▶ About this task
An exact transcription of every record is needed, leaving out the pictures.

Collection entries
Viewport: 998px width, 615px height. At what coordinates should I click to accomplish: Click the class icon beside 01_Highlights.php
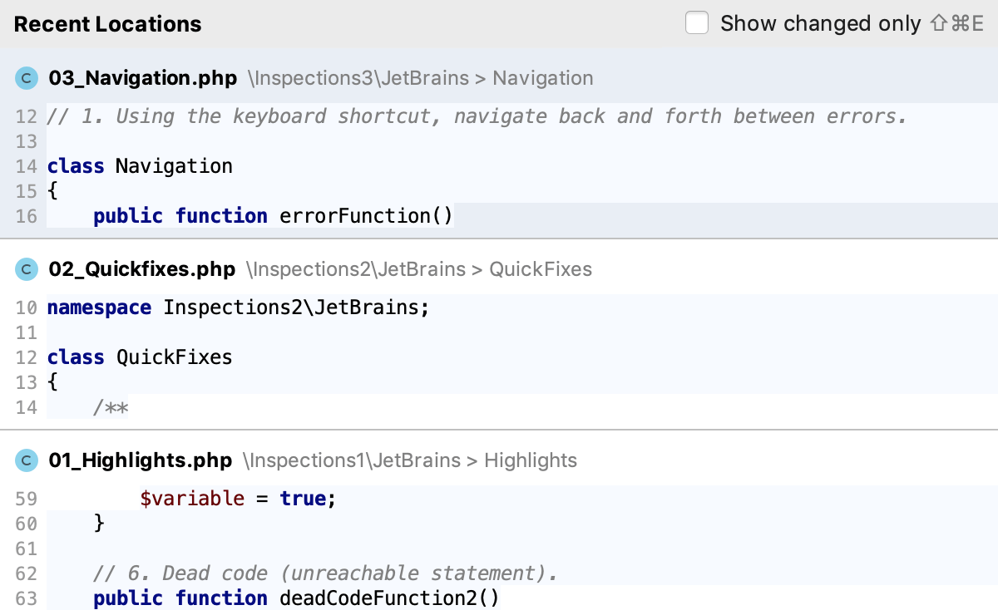[x=27, y=461]
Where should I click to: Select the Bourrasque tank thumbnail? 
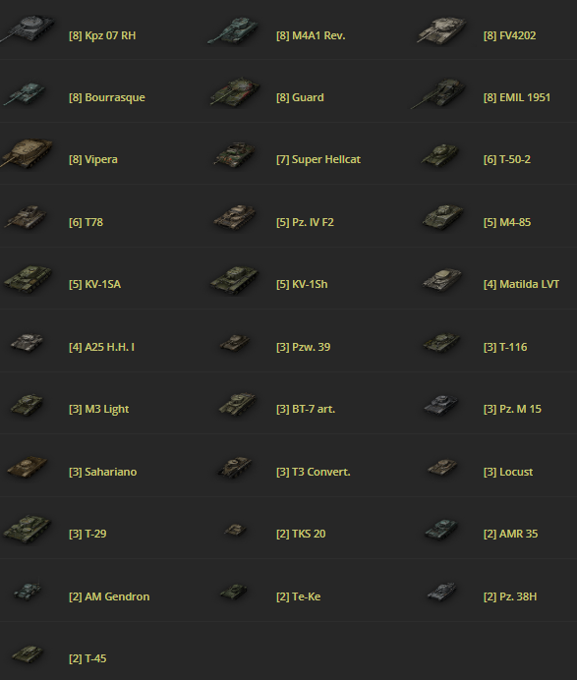pos(25,93)
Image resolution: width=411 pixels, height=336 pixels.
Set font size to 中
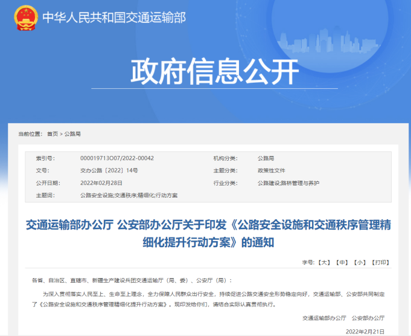pos(342,262)
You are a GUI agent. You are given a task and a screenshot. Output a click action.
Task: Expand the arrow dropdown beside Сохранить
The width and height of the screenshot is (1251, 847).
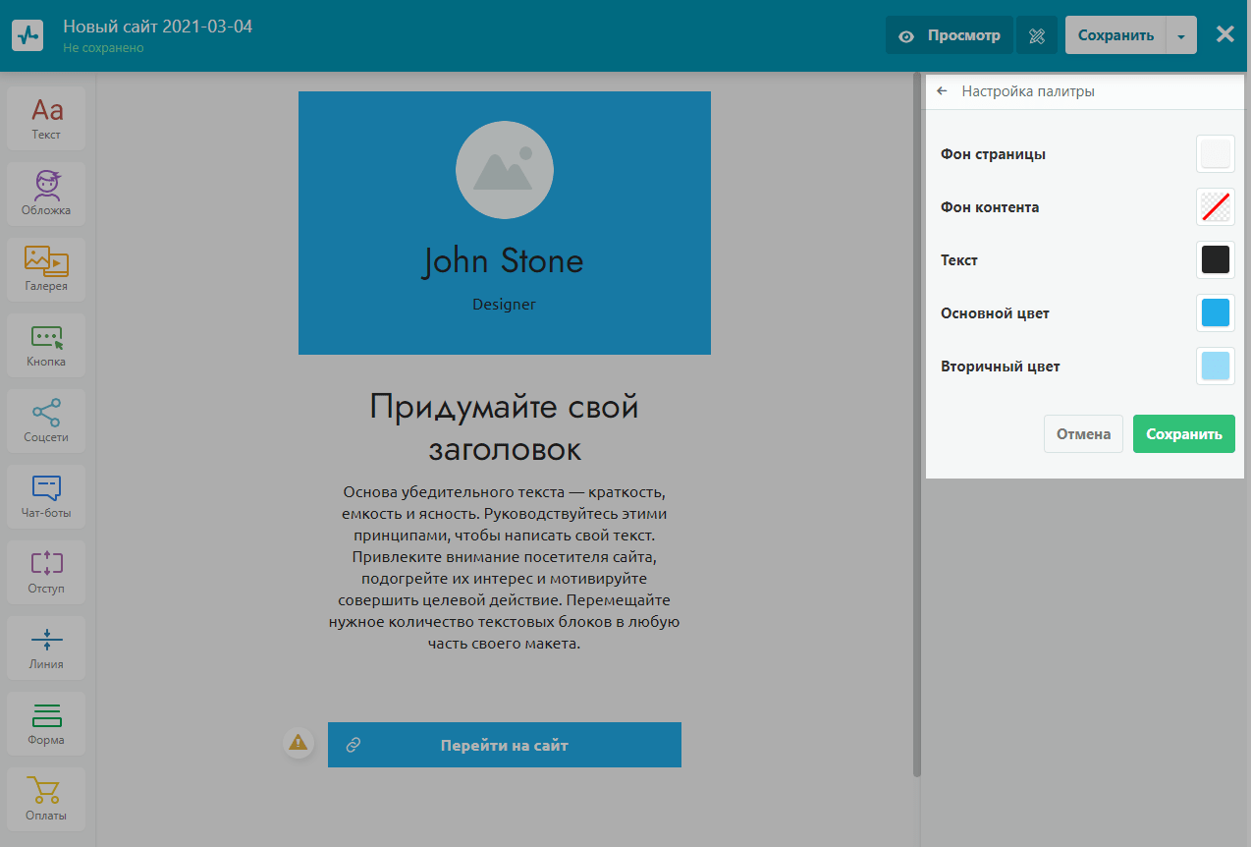[1181, 35]
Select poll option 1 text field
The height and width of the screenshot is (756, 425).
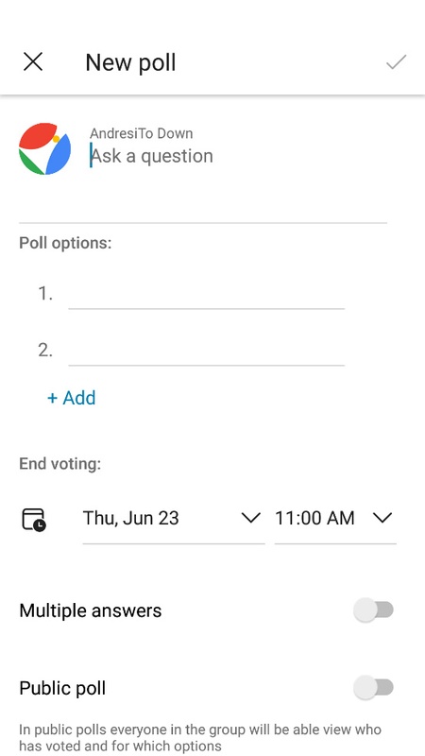click(206, 294)
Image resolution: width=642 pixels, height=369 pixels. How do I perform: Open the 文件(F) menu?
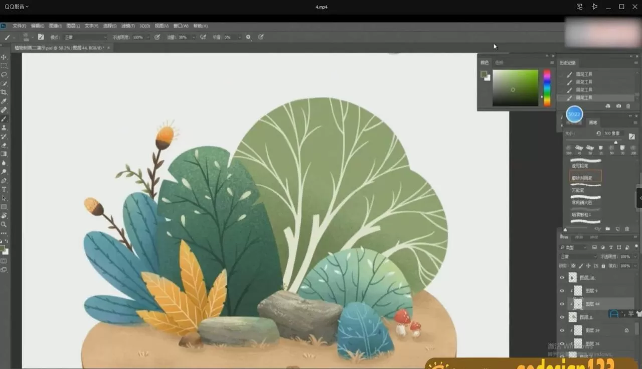click(19, 26)
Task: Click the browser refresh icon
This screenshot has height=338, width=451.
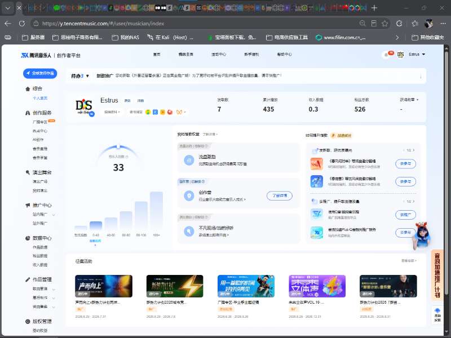Action: tap(22, 24)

▶ Your solution
Viewport: 998px width, 615px height. At what coordinates should I click to accomplish: Click the class icon beside 01_Highlights.php
[x=27, y=461]
Where should I click to: Select the Bourrasque tank thumbnail? 
pos(25,93)
Image resolution: width=411 pixels, height=336 pixels.
Set font size to 中
pos(342,262)
You are a GUI agent. You are given a task and a screenshot. Output a click action.
Task: Expand the arrow dropdown beside Сохранить
The width and height of the screenshot is (1251, 847).
[1181, 35]
Select poll option 1 text field
The height and width of the screenshot is (756, 425).
click(206, 294)
Image resolution: width=642 pixels, height=369 pixels. How do I perform: Open the 文件(F) menu?
click(19, 26)
Task: Click the browser refresh icon
This screenshot has height=338, width=451.
Action: tap(22, 24)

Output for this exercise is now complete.